In 1982, it was shown that it is possible to use the information contained in a far-field diffraction pattern to ‘almost uniquely’ reconstruct an isolated object². Numerous experimental demonstrations for simple objects followed^3,4,5. So far, the technique has been used to investigate a variety of complex problems, from tomographic mapping of strain fields inside a nanocrystal⁶ to high-resolution imaging of a yeast cell⁷. Phase information from a diffracted wavefield is not explicitly recorded in the measured intensity and must be extracted from the diffraction pattern; all coherent diffractive imaging (CDI) techniques therefore involve some form of phase retrieval. To enable the phase determination, the intensity distribution must be sampled at a spacing that is finer than its Nyquist frequency⁸, which in turn requires that the sample be finite. For the case of an object with a boundary inside the incident wavefield, the sampling criterion can often be satisfied so that, for all practical purposes, a unique solution exists.

With a finite, diverging beam, it is possible to illuminate a small isolated region within a large object. In this letter we show that the illumination itself can be used to define the boundary of an effective object giving rise to a finite wave exiting the sample. We discuss our results in terms of the exit surface wave (ESW), which we define as the modification to the incident wave caused by interaction with the sample. The sample size requirements on the imaged object in plane-wave CDI here apply to the spatial extent of the ESW; no limitations are therefore placed on the spatial extent of the object itself.

In keyhole coherent diffractive imaging (KCDI), a beam is focused and the object is placed downstream of the focal point so that it is illuminated by a diverging wave⁹. Thus, although the measurement takes place in the far field, the diffracted wave is related to the object via the Fresnel diffraction formalism so that, for an ESW of finite extent, a unique solution for the phase of the diffraction pattern is guaranteed¹⁰. Image reconstruction generally involves iteratively determining a complex wave that is consistent with the measured intensity (‘modulus’ constraint) and some known experimental information, such as the size and/or shape of the ESW (‘support’ constraint). Here, we iterate using the error reduction¹¹ (ER) algorithm to solve for the phase of the diffracted wave in the plane of the detector. It has been shown that this method finds a unique solution rapidly and reliably in the Fresnel regime⁹.

The experimental set-up for the optical and X-ray experiments is conceptually identical and is shown schematically in Fig. 1. The experimental geometry is similar to that proposed in ref. 12 in 1949 for in-line holography; however, the requirements on the source and detector are substantially different.
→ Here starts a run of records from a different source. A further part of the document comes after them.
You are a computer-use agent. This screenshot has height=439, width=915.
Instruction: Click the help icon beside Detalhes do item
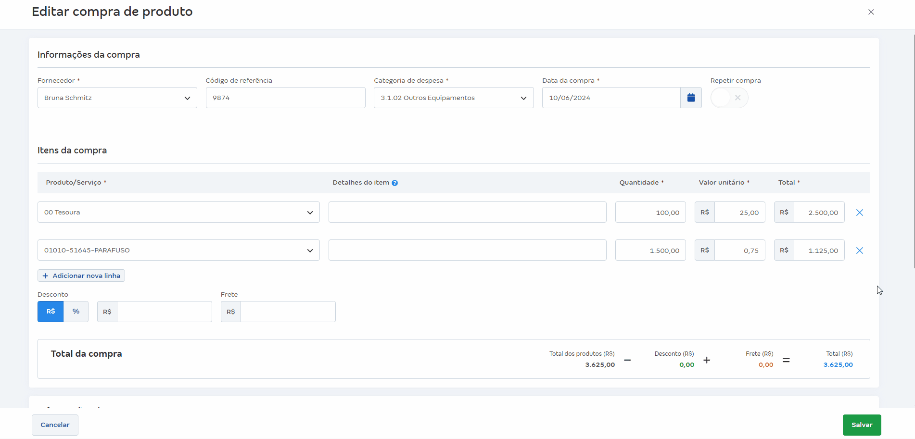point(394,183)
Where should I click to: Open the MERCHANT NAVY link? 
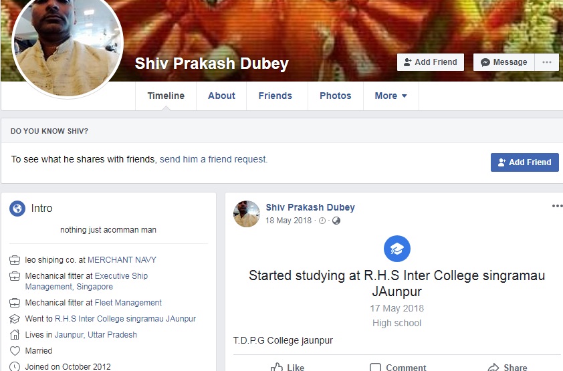122,260
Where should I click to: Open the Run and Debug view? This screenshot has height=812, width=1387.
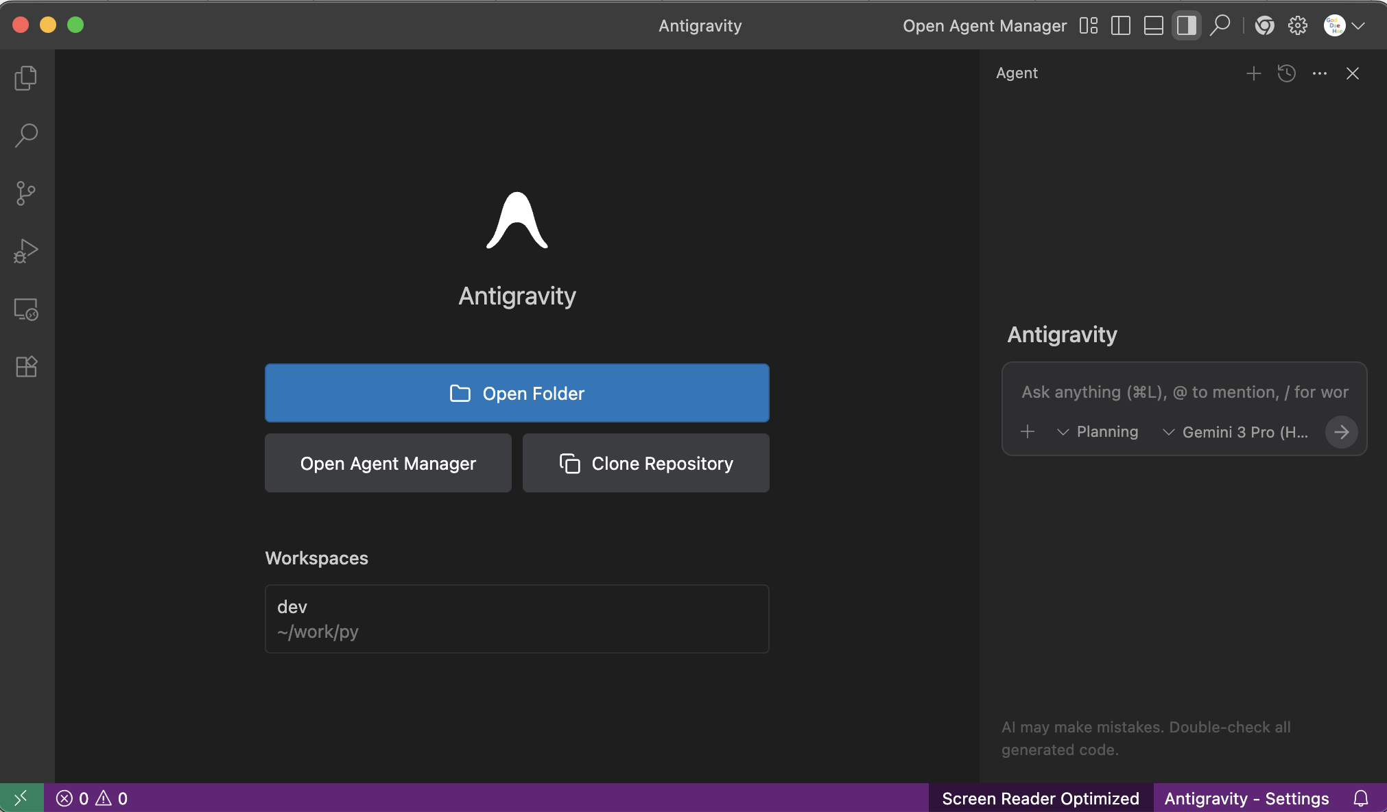click(x=26, y=251)
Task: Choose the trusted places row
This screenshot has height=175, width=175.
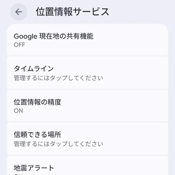Action: 87,139
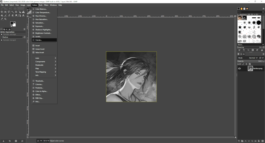Viewport: 265px width, 143px height.
Task: Hide the better.png layer with eye icon
Action: tap(239, 68)
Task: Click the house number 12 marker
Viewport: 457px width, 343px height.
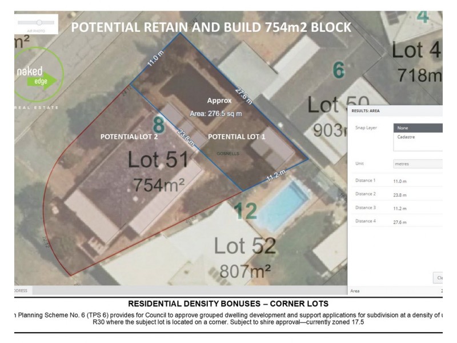Action: (x=246, y=211)
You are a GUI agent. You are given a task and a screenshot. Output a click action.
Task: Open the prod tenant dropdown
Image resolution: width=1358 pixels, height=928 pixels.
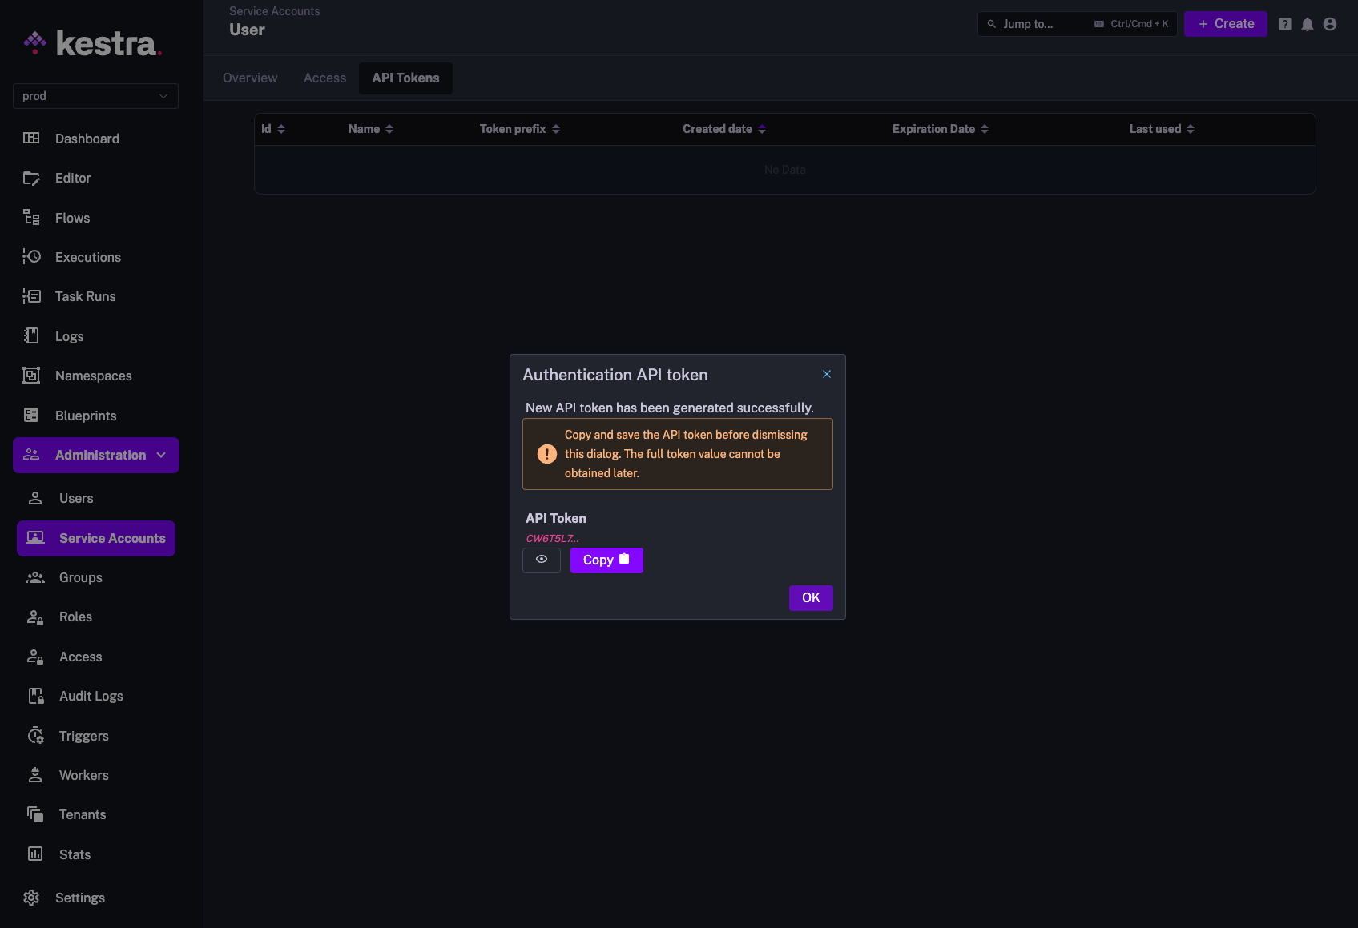click(95, 95)
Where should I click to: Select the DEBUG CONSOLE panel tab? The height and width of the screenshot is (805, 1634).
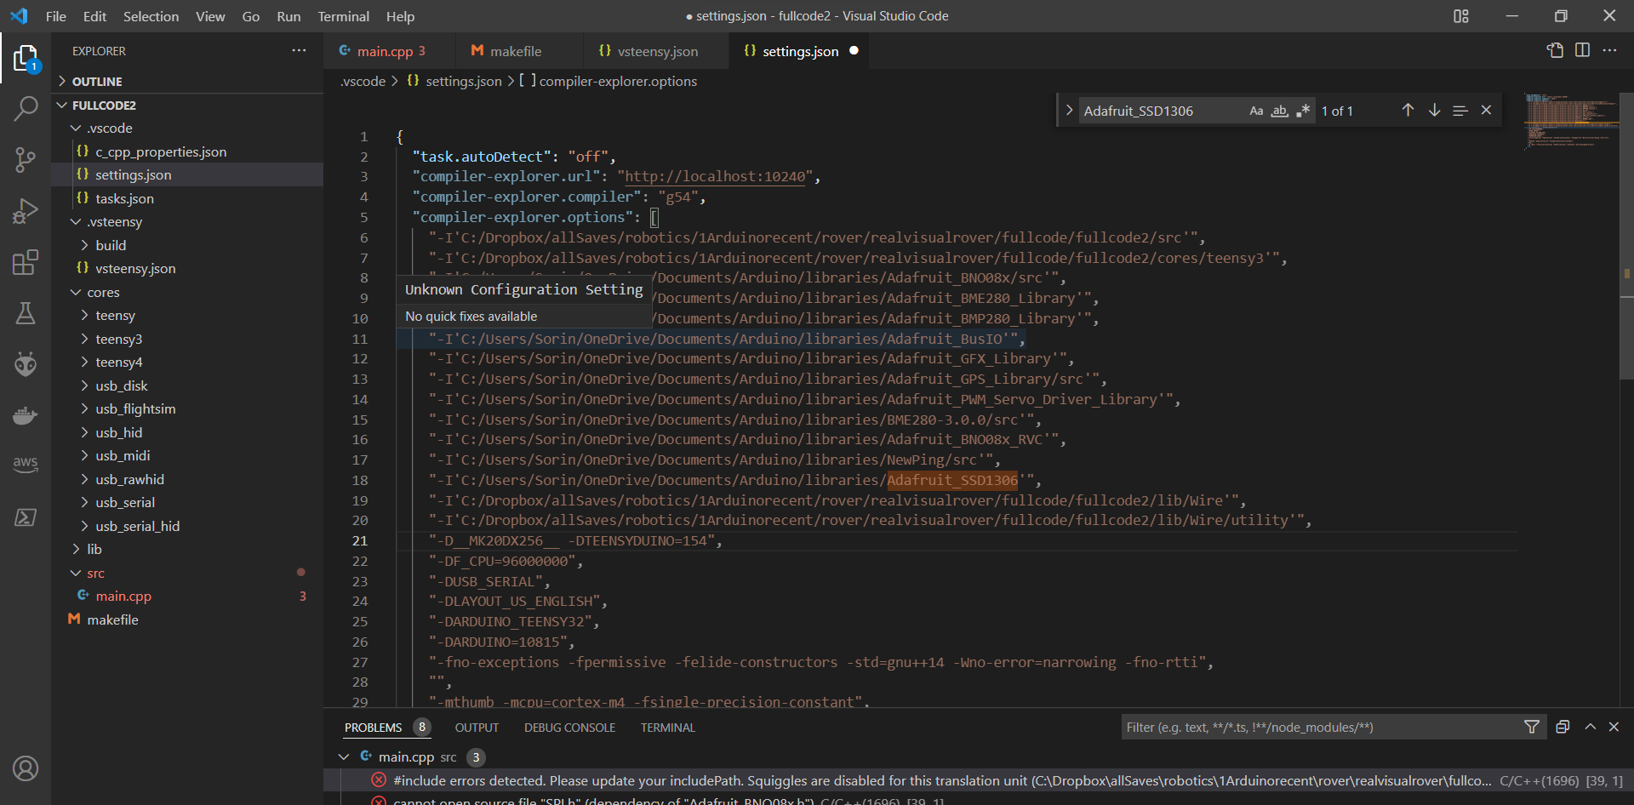(x=569, y=728)
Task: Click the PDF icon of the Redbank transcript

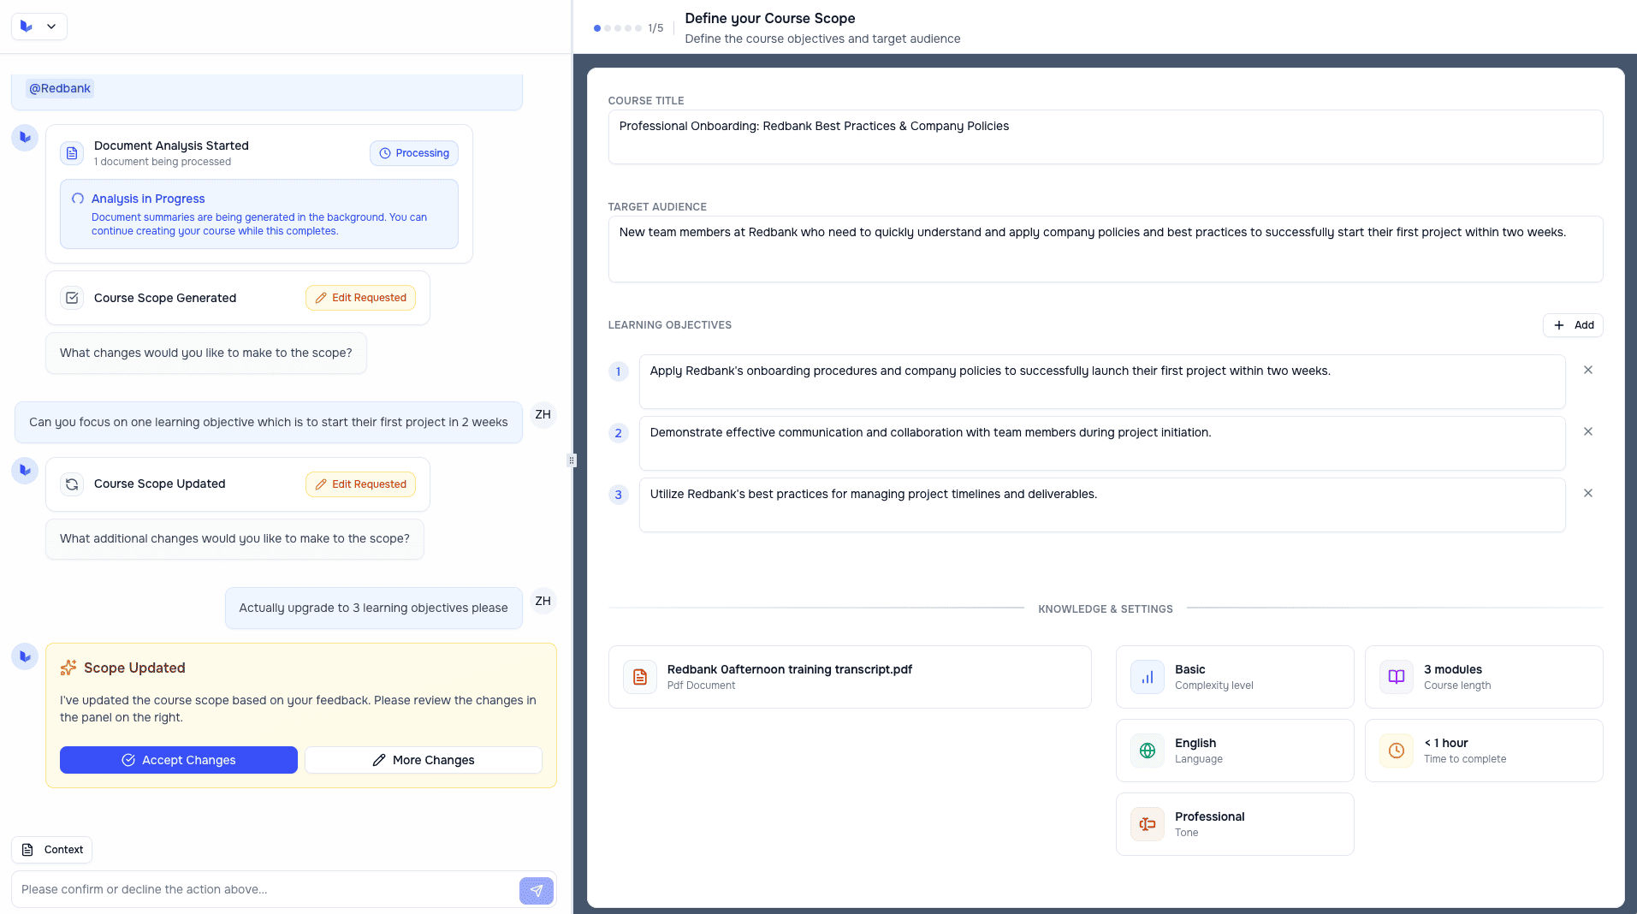Action: [639, 677]
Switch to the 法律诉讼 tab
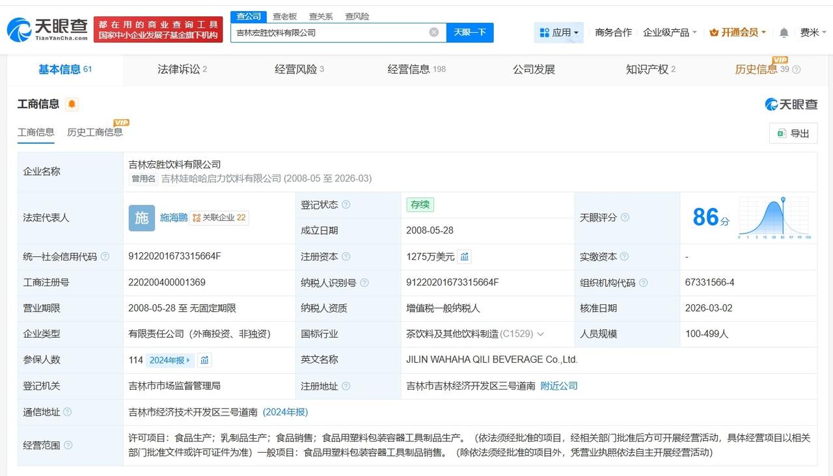The image size is (833, 476). tap(182, 70)
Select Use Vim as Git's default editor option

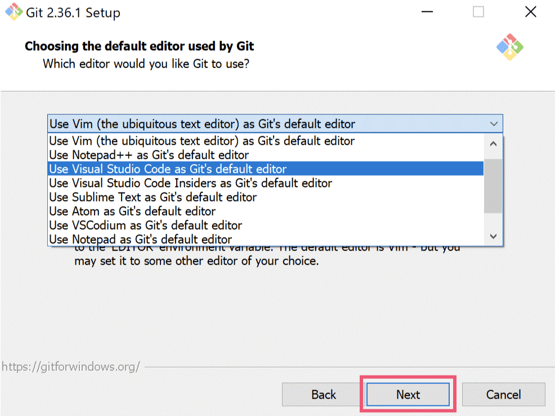pyautogui.click(x=202, y=141)
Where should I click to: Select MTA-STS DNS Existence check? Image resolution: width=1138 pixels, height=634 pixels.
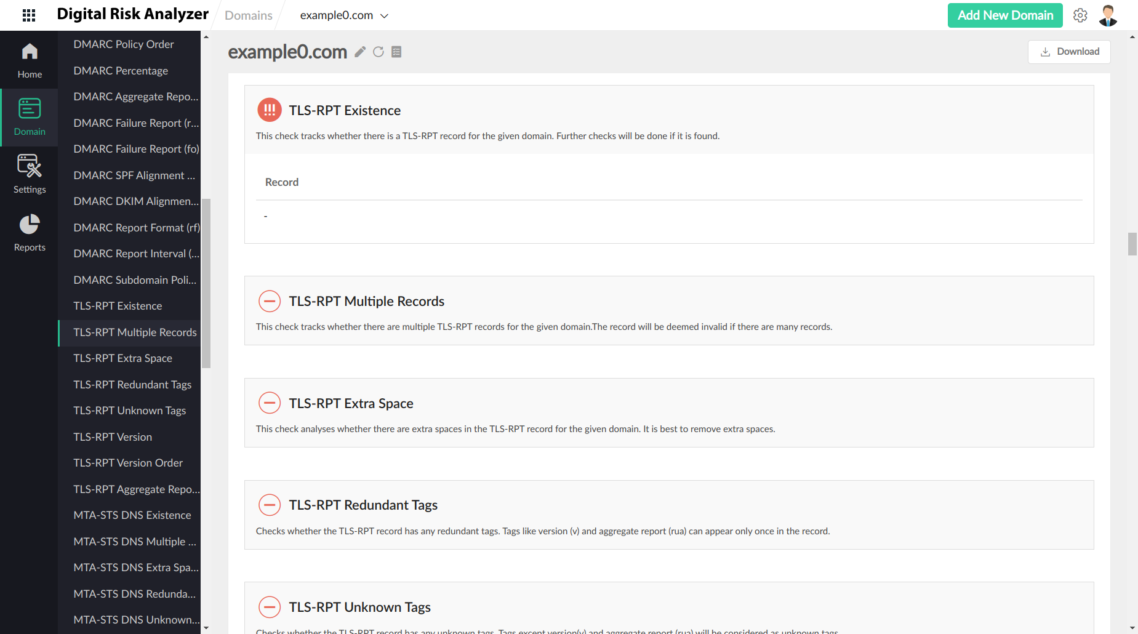point(132,515)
Further details of the experiments and reconstruction algorithms are given in the Methods section. The test object for the optical experiments was a USAF 1951 resolution target. The measured data consist of two regions: the central region, in which the unscattered beam interferes with the scattered light, and the high-angle scatter region, where diffracted intensity is measured beyond the numerical aperture of the focusing lens (see Fig. 1, inset).

Figure 1: Schematic diagram showing the experimental geometry used for optical and soft-X-ray measurements.

Two different positions for the sample relative to the focus are indicated. The arrows point to visible-light reconstructions of the Arabic numeral three; the one furthest from the focus has an illumination spot of 5.4 mm at the sample and shows the whole numeral plus part of three lines. The other, with an illumination spot of 1.1 mm, is a reconstruction of just the central tine of the numeral. Also shown is a logarithmic plot of the intensity (right) corresponding to the ‘high-magnification’ reconstruction (left) with the sample close to the focal plane.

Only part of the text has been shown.